→ **Requirement**
After reading the entries below, report how many lines have the string "panel" in them, giving the number alone.

→ **Data for this task**
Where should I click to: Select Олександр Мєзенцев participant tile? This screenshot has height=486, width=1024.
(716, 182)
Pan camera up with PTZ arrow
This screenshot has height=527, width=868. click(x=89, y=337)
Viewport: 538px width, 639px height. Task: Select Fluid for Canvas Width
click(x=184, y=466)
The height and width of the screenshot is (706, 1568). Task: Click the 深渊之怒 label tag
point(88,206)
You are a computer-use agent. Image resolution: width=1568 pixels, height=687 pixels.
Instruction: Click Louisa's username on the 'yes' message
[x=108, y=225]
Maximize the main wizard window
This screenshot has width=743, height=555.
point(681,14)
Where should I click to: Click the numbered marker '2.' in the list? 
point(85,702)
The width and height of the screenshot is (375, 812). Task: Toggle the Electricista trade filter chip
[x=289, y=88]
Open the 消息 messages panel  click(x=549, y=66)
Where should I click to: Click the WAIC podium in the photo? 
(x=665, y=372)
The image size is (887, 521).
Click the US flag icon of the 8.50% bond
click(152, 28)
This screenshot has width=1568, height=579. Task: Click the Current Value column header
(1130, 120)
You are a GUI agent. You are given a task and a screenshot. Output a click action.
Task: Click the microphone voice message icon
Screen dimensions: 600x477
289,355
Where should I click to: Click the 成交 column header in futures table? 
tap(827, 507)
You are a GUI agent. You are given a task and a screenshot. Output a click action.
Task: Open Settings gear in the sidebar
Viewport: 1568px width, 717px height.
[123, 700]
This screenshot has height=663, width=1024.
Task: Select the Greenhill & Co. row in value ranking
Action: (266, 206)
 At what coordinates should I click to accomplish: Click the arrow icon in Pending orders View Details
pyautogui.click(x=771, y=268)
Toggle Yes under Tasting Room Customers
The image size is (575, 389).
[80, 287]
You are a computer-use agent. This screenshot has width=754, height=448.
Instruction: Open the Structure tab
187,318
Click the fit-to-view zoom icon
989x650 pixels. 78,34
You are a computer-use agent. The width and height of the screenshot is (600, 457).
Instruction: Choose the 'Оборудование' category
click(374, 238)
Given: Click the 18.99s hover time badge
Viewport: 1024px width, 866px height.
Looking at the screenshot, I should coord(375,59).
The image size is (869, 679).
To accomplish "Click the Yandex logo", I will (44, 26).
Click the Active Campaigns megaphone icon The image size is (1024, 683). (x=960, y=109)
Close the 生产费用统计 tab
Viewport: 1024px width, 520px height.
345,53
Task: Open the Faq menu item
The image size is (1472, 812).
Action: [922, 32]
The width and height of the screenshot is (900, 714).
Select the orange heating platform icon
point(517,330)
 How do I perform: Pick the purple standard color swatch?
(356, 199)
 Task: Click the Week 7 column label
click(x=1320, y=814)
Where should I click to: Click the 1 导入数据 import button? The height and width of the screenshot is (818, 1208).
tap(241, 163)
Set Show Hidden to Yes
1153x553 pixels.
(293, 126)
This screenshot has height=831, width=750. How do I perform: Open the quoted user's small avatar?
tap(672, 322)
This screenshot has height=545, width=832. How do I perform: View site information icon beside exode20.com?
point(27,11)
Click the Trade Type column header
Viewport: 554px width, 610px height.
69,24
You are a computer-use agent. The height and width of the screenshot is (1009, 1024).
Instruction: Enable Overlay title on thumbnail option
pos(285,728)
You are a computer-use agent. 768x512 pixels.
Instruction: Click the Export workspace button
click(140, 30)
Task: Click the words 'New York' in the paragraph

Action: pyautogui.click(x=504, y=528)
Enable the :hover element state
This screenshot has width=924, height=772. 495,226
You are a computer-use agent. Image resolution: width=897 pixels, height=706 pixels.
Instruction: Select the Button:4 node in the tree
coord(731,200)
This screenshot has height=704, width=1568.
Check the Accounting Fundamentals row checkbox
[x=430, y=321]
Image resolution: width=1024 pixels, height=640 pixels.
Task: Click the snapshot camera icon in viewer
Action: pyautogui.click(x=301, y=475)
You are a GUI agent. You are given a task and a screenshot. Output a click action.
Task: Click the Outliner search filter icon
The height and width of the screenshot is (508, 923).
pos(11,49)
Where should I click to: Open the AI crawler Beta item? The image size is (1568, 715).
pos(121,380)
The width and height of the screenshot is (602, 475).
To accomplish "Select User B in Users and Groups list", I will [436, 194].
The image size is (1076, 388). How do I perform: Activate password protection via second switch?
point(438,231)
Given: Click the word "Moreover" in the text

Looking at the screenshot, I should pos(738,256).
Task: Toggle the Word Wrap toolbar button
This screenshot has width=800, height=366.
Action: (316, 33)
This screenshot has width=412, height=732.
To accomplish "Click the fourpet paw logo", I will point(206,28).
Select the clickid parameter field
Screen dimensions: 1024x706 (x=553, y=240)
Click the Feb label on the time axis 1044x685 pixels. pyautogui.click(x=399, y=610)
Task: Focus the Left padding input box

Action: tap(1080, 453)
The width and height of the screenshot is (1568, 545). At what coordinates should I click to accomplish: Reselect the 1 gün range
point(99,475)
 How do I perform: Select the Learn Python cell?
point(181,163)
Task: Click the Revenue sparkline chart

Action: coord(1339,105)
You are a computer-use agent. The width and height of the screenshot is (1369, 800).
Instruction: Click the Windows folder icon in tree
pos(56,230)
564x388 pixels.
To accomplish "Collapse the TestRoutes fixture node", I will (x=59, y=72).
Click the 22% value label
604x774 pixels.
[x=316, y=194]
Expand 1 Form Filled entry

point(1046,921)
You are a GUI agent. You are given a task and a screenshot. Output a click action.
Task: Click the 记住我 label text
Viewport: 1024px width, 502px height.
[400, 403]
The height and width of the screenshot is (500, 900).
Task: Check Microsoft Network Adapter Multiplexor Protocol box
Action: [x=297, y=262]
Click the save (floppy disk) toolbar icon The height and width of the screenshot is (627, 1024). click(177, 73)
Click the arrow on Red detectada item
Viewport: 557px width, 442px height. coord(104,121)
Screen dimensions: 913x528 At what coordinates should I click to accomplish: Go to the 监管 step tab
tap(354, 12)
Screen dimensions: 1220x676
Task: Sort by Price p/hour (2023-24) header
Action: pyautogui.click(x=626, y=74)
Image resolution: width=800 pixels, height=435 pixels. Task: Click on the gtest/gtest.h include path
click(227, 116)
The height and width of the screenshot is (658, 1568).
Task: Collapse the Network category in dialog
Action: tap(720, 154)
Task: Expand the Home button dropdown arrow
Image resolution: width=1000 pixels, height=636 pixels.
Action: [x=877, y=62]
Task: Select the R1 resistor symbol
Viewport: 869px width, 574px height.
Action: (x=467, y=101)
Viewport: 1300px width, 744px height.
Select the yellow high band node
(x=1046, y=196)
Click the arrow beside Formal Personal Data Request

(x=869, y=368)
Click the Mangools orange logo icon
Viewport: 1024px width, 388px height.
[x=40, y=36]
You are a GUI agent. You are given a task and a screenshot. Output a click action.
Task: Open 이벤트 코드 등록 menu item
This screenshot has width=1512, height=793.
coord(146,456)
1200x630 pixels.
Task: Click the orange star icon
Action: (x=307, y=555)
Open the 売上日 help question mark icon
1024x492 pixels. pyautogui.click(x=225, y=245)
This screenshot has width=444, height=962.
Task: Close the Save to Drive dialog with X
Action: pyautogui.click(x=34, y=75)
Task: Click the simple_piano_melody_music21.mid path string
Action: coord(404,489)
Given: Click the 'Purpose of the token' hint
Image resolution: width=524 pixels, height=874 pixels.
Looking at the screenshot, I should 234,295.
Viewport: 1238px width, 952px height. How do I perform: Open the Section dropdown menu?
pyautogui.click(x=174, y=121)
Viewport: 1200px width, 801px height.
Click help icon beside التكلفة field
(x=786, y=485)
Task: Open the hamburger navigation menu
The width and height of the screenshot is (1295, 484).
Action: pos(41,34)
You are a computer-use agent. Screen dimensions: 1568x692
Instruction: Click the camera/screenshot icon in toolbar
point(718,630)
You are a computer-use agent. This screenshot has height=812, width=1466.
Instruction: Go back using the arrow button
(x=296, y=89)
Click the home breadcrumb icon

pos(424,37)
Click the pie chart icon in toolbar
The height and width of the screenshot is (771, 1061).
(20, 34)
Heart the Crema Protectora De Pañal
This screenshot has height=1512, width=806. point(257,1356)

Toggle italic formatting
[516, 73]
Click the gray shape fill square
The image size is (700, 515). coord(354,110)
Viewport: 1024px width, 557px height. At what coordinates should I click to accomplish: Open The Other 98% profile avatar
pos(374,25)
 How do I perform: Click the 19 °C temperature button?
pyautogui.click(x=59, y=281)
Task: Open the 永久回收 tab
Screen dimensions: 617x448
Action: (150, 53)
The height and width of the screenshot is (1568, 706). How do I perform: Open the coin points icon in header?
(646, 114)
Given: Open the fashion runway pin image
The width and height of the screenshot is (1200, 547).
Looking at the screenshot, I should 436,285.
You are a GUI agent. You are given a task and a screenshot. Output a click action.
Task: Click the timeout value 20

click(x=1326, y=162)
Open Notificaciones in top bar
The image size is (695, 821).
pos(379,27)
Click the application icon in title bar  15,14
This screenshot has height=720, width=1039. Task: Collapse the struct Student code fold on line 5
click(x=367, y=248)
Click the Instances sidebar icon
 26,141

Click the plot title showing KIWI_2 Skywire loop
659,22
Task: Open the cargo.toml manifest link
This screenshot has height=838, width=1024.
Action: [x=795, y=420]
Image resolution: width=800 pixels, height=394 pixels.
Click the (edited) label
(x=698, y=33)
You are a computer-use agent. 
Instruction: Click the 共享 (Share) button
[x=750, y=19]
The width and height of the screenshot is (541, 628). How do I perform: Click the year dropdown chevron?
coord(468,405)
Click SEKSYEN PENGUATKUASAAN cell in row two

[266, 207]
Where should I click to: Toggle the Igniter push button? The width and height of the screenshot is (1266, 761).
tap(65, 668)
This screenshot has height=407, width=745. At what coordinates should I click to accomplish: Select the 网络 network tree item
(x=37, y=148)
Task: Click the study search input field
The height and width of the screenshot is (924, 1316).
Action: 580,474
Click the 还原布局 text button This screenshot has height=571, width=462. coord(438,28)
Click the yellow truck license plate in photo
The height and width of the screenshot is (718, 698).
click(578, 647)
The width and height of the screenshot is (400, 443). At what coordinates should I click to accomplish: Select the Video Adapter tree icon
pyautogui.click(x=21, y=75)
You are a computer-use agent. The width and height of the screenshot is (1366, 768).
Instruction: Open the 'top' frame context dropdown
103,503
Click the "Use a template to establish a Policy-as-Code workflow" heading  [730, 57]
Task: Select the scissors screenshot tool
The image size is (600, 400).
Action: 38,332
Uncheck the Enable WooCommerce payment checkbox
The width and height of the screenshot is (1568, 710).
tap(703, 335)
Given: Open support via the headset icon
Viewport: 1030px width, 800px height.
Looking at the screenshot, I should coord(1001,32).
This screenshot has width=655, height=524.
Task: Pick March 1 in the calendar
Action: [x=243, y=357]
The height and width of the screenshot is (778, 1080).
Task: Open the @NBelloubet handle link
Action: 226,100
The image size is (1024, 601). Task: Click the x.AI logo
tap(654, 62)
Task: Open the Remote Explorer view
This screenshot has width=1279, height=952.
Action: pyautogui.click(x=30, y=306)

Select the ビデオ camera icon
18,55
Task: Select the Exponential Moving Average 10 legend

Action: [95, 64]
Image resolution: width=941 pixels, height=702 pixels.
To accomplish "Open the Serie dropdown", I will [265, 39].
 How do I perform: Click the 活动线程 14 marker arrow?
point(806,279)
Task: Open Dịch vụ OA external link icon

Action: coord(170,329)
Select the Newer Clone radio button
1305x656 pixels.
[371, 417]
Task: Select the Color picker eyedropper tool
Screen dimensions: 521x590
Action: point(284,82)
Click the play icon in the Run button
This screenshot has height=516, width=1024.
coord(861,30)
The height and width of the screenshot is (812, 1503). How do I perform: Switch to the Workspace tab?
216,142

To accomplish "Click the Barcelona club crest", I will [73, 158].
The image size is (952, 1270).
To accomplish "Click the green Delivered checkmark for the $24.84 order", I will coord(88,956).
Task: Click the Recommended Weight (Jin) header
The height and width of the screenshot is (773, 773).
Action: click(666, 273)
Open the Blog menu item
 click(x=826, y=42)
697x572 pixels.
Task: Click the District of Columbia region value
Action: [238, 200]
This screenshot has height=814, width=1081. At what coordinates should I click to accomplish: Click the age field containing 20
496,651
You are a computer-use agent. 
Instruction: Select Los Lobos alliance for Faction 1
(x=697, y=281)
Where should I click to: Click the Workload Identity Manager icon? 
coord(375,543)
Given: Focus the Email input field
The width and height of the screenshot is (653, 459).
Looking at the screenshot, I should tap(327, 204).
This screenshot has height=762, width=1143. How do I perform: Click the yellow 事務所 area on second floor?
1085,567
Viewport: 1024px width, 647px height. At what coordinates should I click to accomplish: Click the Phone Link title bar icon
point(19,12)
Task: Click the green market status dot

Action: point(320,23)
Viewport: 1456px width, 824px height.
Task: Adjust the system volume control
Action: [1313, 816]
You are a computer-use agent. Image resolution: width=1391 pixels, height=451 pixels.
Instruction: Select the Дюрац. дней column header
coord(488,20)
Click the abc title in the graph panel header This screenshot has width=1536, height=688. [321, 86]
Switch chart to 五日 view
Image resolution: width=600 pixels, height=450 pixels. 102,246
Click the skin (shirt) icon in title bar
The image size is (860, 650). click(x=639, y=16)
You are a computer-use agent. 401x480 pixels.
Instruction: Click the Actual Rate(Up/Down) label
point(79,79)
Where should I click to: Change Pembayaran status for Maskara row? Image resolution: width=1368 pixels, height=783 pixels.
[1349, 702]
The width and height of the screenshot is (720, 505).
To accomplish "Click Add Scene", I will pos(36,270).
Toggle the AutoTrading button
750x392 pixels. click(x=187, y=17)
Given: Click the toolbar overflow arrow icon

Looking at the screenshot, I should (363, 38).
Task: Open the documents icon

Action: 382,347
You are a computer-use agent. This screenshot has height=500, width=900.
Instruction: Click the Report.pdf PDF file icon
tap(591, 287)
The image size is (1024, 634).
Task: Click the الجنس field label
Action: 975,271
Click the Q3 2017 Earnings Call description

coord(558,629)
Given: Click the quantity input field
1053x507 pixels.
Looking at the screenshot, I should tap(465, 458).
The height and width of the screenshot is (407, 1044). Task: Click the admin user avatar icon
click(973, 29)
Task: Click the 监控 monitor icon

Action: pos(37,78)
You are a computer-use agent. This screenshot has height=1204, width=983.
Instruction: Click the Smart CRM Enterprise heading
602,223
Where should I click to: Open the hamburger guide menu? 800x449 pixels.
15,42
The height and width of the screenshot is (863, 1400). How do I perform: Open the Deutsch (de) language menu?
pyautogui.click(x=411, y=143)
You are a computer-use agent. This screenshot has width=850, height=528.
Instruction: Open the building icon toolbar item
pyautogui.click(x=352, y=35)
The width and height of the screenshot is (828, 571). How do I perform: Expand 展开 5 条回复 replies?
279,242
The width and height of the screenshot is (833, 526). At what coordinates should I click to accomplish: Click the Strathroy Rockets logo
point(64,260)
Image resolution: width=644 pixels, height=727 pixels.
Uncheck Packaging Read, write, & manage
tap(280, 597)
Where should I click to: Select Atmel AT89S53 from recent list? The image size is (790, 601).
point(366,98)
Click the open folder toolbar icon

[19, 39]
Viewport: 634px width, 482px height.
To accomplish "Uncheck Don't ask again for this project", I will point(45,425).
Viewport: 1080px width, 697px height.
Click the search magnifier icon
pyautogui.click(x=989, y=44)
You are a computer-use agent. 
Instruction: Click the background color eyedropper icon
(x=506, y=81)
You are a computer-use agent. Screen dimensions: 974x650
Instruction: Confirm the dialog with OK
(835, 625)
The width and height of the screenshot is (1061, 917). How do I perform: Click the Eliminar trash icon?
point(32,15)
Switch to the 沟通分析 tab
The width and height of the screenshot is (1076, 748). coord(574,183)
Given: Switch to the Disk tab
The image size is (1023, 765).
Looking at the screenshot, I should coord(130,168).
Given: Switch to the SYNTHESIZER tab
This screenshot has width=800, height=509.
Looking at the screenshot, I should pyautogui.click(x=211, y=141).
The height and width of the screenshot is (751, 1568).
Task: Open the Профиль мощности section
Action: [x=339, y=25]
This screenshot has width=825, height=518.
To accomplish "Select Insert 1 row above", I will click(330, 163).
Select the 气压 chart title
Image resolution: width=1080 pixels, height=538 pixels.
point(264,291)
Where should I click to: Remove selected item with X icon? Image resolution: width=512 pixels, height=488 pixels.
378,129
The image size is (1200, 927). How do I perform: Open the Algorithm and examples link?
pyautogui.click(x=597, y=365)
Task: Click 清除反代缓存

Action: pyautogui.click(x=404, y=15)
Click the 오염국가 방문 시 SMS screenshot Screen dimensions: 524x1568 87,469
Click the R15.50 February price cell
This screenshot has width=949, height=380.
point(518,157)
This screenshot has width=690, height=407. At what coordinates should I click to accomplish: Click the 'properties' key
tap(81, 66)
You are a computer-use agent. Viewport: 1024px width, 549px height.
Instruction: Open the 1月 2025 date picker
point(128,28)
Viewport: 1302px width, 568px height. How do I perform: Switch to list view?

→ **Reply to the task**
2